FRAGMENTO PROPORCIONADO —
++++++++++

Lo que podía haber sido es una abstracción
que queda como perpetua posibilidad
sólo en un mundo de especulación.T. S. Eliot
Se suele traducir ahora como El desaparecido pero a la primera novela de Kafka se la conoce también, y quizá mejor, como América. La interrumpió varias veces –una para escribir La metamorfosis, la otra para escribir El proceso, así, como quien no quiere la cosa–. De hecho, está inconclusa. Vemos que la propia escritura del libro ya refleja un aire de imposibilidad, de frustración de las expectativas, que es uno de sus temas centrales. Por la imposibilidad de llegar a destino, por el cíclico impedimento-de-ser que sufre el protagonista, creo que se puede leer la novela en clave claramente postapocalíptica.

++++++++++

DATOS PROPORCIONADOS —
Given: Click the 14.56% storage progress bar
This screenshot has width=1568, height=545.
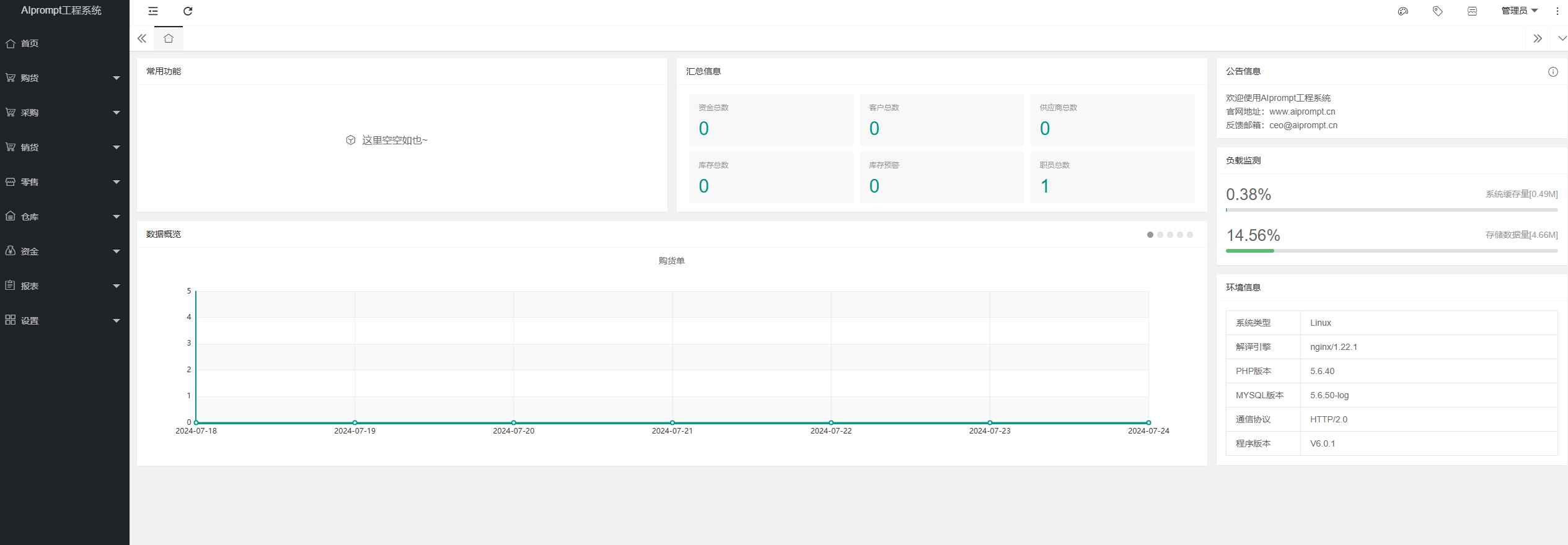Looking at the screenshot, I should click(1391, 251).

++++++++++

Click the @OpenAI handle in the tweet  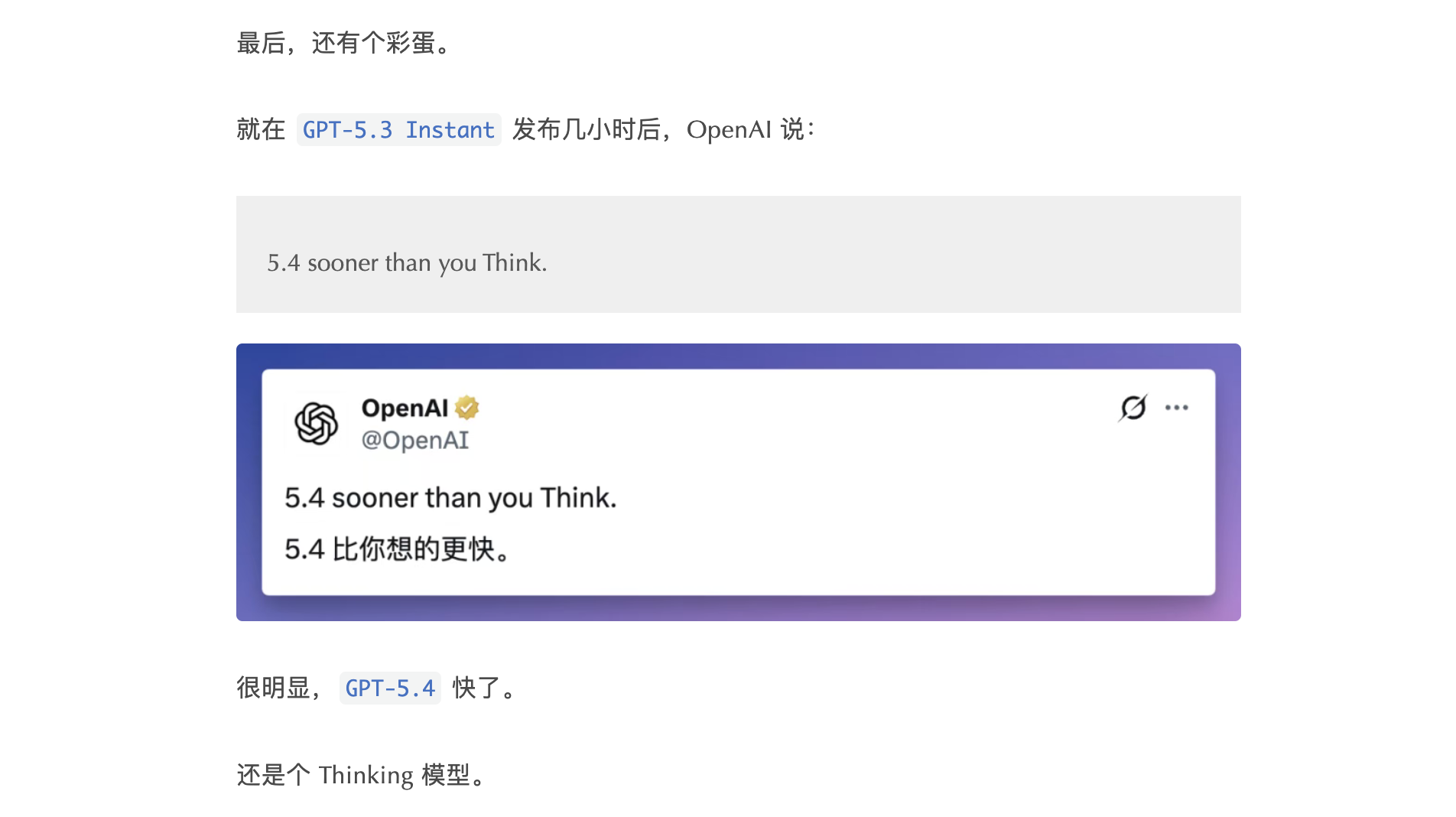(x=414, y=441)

++++++++++

QUÉ DEBES HACER — Actualiza el fragmento sobre la primera novela de Kafka: reprodúcelo desde "Lo que podía" hasta "clave claramente postapocalíptica.", ambos incluidos, con "protagonista" sustituido por "personaje principal".

SOLUCIÓN DE TAREA —
Lo que podía haber sido es una abstracción
que queda como perpetua posibilidad
sólo en un mundo de especulación.T. S. Eliot
Se suele traducir ahora como El desaparecido pero a la primera novela de Kafka se la conoce también, y quizá mejor, como América. La interrumpió varias veces –una para escribir La metamorfosis, la otra para escribir El proceso, así, como quien no quiere la cosa–. De hecho, está inconclusa. Vemos que la propia escritura del libro ya refleja un aire de imposibilidad, de frustración de las expectativas, que es uno de sus temas centrales. Por la imposibilidad de llegar a destino, por el cíclico impedimento-de-ser que sufre el personaje principal, creo que se puede leer la novela en clave claramente postapocalíptica.